## Data to process:
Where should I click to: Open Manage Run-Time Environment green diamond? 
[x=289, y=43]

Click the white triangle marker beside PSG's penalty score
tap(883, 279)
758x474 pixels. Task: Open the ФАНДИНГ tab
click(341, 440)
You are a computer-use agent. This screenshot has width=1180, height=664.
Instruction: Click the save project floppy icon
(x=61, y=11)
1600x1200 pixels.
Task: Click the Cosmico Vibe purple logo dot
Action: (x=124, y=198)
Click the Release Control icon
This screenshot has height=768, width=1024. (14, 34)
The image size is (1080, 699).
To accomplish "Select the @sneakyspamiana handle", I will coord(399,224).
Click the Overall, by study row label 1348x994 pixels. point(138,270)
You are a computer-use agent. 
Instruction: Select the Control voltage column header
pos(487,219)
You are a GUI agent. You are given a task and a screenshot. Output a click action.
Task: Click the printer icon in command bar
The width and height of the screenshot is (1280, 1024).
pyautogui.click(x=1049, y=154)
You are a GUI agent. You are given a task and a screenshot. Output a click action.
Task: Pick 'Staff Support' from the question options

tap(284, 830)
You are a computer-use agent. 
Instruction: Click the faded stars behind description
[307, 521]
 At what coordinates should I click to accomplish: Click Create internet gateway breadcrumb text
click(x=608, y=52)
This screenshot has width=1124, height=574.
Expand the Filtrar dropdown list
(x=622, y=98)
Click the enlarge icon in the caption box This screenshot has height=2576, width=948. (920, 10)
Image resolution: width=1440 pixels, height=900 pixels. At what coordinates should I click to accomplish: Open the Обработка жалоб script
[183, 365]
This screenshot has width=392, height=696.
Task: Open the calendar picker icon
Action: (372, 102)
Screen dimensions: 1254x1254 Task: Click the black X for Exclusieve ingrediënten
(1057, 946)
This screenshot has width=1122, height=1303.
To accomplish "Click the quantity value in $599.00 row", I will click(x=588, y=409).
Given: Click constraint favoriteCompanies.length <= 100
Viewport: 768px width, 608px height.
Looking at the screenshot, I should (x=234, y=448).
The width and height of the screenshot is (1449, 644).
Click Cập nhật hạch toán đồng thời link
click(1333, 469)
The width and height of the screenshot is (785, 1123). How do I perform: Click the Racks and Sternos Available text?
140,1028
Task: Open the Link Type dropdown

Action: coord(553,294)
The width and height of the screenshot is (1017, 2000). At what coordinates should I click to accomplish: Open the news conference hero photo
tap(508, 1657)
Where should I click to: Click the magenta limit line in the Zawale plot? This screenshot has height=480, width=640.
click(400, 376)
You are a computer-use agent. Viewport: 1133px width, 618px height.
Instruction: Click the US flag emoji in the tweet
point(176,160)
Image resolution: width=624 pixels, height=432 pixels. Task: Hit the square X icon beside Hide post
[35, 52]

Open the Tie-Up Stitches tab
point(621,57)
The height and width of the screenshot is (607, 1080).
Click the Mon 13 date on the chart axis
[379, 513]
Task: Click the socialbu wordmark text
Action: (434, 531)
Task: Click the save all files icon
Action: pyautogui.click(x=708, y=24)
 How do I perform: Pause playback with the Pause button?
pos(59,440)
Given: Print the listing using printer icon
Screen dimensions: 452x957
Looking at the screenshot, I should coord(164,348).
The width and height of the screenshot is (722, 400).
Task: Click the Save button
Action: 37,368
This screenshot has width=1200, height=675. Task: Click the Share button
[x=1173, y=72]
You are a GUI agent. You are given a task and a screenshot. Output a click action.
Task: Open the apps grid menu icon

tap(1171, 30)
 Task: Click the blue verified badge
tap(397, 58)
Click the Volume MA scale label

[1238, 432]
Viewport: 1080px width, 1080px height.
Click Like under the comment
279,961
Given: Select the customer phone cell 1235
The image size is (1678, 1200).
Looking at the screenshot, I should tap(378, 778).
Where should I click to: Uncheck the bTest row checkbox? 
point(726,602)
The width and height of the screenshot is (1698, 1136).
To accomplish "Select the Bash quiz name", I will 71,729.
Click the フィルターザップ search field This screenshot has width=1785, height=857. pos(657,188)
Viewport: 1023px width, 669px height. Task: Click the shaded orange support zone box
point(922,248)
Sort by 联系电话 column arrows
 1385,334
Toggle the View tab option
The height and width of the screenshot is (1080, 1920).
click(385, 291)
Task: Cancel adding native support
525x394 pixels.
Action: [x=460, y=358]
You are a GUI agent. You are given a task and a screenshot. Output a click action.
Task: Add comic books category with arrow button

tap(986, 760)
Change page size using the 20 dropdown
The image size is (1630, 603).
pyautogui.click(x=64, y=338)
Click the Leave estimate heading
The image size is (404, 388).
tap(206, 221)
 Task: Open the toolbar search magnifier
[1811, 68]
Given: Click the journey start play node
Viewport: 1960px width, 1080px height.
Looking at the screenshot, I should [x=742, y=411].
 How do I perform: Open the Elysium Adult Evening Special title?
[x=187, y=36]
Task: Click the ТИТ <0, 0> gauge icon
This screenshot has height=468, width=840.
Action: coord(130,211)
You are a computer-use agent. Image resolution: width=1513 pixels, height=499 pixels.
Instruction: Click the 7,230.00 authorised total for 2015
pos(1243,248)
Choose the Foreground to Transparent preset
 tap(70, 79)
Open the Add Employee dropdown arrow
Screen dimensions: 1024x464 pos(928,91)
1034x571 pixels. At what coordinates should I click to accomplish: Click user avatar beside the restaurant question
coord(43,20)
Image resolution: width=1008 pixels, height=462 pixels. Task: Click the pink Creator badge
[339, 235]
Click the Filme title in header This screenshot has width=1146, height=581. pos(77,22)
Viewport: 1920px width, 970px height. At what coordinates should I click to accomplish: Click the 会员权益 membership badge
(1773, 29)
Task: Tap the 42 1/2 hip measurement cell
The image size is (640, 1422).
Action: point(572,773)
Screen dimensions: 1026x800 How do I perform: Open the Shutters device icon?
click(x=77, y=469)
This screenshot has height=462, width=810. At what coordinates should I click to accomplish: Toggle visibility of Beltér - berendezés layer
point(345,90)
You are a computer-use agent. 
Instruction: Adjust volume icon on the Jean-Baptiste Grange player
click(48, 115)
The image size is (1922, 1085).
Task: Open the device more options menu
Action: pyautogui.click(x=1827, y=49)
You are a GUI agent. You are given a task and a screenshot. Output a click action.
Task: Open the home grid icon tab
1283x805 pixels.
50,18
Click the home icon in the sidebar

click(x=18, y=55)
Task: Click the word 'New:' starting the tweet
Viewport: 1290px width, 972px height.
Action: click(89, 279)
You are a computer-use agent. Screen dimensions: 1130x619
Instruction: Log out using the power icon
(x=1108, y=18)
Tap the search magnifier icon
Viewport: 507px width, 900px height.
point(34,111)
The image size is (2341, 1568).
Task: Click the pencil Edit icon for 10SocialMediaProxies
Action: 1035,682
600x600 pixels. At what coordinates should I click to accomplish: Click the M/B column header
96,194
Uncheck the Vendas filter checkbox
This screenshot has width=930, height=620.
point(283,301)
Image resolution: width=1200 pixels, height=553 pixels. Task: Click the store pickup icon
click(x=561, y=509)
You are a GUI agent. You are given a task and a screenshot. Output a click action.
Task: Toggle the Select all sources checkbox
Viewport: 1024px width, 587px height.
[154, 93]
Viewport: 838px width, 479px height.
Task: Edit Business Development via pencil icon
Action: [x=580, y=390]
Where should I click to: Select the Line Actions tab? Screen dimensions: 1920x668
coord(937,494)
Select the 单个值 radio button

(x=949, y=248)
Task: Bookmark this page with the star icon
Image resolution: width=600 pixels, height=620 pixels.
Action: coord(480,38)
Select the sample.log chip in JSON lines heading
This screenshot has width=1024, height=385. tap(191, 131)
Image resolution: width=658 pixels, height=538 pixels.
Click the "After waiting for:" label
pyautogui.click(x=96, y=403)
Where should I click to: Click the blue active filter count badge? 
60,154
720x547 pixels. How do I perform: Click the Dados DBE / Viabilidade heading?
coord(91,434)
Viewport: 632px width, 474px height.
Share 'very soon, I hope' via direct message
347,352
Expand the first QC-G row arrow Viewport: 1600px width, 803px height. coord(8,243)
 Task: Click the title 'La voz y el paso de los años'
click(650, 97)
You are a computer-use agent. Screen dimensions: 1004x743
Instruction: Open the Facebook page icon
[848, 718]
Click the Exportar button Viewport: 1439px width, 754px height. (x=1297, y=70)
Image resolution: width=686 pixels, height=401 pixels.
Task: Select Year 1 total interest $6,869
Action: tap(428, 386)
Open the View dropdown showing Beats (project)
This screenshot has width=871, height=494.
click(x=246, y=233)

## Your goal:
The required answer is the number of lines in the listing above that contain the word "will", with nothing added.

## Task result:
3